Dataset entries
___
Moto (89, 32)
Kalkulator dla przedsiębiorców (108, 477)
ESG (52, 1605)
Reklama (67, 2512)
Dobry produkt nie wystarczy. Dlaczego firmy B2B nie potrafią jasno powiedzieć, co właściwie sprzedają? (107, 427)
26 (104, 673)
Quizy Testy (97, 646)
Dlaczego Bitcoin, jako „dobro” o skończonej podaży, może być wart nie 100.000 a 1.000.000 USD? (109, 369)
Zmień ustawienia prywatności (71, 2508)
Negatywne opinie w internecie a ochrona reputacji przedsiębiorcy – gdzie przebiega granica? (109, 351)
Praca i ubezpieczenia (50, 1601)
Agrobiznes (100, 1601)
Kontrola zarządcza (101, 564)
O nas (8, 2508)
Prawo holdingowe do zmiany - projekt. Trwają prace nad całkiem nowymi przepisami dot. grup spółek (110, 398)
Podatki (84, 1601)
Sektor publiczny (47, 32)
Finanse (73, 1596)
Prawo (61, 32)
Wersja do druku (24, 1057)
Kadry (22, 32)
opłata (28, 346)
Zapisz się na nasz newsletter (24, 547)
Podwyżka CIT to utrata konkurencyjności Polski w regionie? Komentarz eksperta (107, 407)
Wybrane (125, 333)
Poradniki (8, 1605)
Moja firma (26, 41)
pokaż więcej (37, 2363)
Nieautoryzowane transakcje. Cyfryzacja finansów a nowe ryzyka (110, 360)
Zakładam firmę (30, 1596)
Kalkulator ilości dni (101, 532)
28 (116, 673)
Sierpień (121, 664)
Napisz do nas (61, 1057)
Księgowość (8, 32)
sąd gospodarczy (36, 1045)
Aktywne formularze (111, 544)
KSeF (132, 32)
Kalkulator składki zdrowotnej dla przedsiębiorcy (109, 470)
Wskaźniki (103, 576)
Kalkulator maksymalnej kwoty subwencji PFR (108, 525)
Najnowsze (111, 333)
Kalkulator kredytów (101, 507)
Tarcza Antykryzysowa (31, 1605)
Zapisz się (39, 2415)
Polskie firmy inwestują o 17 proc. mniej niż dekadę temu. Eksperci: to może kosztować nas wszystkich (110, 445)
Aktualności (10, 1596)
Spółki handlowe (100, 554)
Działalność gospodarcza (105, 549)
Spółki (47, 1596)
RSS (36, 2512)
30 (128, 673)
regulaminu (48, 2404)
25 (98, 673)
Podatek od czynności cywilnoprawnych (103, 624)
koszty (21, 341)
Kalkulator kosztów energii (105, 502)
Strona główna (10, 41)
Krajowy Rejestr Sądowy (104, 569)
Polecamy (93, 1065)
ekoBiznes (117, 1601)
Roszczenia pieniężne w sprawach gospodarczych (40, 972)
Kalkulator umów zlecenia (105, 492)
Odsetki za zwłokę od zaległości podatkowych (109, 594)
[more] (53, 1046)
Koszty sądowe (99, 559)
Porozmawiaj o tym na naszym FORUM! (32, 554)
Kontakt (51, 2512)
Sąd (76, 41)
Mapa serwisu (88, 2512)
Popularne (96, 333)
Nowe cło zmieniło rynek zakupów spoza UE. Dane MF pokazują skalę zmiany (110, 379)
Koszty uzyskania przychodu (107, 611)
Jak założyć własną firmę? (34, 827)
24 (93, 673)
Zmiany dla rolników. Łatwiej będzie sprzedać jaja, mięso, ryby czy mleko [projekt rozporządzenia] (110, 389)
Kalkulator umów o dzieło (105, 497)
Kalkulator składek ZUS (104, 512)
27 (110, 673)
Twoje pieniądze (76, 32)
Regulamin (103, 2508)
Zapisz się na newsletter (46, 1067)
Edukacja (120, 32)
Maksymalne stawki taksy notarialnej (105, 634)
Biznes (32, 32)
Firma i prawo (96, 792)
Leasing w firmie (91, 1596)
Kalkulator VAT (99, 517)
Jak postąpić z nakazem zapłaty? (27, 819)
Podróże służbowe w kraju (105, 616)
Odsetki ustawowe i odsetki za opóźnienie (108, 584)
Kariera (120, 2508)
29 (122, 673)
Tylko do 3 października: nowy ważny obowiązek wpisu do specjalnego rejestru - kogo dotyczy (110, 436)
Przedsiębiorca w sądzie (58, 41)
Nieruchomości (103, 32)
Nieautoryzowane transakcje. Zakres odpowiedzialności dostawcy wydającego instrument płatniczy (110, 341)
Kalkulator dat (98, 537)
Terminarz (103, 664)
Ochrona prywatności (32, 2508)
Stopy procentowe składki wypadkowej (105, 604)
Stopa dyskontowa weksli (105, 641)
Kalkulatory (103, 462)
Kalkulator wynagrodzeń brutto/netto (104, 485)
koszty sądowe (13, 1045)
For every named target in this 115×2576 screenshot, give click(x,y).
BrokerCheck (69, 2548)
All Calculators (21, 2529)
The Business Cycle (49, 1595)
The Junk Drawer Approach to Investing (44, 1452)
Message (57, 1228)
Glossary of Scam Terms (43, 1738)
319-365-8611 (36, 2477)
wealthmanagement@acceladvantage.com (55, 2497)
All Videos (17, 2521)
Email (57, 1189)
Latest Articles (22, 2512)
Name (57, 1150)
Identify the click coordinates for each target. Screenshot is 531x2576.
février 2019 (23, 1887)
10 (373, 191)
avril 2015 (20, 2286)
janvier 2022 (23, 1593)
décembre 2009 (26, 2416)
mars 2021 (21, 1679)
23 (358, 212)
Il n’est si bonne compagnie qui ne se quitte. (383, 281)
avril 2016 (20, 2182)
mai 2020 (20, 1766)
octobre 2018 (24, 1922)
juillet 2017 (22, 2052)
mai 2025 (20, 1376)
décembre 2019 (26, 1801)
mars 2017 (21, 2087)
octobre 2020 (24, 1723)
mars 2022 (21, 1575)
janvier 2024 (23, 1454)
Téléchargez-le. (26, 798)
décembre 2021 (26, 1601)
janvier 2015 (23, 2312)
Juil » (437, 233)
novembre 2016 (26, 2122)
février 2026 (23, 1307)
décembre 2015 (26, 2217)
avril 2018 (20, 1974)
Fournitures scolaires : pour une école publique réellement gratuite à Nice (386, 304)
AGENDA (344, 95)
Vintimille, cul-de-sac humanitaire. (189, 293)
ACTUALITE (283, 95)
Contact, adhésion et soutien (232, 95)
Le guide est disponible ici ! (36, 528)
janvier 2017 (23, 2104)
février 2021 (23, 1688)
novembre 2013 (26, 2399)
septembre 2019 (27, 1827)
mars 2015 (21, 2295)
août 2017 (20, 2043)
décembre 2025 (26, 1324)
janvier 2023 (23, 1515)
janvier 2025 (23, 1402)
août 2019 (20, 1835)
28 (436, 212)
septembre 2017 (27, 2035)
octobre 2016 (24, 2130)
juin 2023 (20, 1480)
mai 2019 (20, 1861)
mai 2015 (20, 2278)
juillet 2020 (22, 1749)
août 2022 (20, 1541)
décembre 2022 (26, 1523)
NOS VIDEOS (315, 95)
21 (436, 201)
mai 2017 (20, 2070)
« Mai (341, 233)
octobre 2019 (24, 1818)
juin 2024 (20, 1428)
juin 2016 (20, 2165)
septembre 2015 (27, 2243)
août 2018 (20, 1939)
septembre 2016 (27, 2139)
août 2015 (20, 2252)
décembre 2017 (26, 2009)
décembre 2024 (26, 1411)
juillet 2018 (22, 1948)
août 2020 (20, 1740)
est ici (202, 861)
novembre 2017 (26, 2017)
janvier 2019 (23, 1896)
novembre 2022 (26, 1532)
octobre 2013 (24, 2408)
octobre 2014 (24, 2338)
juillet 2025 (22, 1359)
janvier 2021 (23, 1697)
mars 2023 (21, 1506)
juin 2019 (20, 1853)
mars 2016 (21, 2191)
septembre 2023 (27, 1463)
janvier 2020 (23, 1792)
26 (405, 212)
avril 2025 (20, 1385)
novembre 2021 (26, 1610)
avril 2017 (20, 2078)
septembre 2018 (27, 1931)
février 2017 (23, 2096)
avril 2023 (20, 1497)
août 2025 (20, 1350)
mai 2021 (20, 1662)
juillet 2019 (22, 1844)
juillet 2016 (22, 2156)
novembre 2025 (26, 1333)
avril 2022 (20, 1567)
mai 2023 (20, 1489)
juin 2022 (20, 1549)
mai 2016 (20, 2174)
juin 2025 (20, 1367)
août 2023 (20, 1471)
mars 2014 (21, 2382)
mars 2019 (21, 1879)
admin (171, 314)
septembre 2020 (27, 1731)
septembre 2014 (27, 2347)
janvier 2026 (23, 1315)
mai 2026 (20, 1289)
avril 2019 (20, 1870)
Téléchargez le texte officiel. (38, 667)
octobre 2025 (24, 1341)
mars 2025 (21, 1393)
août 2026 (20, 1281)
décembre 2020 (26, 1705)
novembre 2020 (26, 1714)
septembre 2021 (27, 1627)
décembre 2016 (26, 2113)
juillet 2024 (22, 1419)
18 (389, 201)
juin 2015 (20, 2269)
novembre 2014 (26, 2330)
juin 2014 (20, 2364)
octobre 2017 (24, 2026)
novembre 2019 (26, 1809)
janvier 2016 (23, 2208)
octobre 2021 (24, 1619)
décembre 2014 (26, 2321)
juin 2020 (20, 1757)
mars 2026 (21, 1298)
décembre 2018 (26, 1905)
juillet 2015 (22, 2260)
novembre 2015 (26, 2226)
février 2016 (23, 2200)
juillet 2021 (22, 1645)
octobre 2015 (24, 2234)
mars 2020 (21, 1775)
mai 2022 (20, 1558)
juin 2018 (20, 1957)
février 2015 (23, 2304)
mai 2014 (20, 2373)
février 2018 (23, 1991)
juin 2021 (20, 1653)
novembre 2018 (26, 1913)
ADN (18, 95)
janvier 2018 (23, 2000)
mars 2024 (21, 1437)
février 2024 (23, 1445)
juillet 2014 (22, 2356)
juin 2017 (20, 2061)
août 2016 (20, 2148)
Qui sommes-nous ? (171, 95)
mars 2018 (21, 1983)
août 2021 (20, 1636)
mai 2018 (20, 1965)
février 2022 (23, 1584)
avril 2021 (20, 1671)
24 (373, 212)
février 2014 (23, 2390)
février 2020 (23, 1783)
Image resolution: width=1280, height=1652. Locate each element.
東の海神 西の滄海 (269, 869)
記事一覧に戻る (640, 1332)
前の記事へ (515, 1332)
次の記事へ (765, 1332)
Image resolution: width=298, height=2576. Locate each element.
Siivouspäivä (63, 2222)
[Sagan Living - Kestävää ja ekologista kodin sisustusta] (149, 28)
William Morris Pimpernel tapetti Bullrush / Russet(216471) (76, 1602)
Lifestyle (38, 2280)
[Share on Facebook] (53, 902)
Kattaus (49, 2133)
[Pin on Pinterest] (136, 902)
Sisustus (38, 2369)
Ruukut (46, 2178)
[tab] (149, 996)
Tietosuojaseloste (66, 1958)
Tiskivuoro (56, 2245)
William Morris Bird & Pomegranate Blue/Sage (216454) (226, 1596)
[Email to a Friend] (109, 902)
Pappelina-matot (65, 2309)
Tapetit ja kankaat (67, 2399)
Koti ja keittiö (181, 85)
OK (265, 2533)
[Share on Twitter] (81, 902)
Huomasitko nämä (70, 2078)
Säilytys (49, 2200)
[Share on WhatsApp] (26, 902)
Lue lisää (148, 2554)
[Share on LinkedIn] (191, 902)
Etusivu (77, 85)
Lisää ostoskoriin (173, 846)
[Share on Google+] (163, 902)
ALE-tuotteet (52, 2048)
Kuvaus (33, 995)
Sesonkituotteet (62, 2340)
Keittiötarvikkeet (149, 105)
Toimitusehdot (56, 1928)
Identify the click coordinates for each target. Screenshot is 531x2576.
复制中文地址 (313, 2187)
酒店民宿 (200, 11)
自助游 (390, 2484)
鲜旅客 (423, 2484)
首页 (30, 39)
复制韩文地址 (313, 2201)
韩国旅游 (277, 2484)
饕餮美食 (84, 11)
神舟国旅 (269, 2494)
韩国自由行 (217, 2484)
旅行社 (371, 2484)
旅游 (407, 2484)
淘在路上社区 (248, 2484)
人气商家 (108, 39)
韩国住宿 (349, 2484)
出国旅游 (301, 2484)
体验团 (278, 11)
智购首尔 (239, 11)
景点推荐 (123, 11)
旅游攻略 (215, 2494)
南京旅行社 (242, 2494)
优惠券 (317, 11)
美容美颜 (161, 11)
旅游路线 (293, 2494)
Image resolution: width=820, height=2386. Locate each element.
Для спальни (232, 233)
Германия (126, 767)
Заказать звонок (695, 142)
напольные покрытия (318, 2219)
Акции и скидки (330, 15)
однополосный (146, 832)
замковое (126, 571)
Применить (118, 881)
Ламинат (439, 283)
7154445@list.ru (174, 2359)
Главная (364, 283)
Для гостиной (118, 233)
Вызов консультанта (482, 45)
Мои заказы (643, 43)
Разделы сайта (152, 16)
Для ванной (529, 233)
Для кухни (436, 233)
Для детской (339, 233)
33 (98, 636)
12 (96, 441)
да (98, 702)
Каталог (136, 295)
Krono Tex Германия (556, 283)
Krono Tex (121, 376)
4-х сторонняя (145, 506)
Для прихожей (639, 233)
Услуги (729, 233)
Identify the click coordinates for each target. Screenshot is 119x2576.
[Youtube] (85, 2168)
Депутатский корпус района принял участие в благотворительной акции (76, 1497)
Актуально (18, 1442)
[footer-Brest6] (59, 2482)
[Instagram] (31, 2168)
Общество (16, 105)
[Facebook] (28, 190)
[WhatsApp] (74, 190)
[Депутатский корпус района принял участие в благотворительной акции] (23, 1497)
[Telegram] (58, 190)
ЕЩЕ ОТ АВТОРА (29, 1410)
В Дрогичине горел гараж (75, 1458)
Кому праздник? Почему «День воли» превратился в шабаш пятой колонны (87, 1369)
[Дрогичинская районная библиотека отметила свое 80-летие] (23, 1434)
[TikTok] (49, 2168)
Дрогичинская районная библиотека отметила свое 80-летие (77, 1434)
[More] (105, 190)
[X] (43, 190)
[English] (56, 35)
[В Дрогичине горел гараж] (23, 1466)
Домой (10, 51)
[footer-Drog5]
___
The count of lines in the records above holding the word "Dlaczego" should be reported as a number, with nothing added.

Solution to this exercise:
2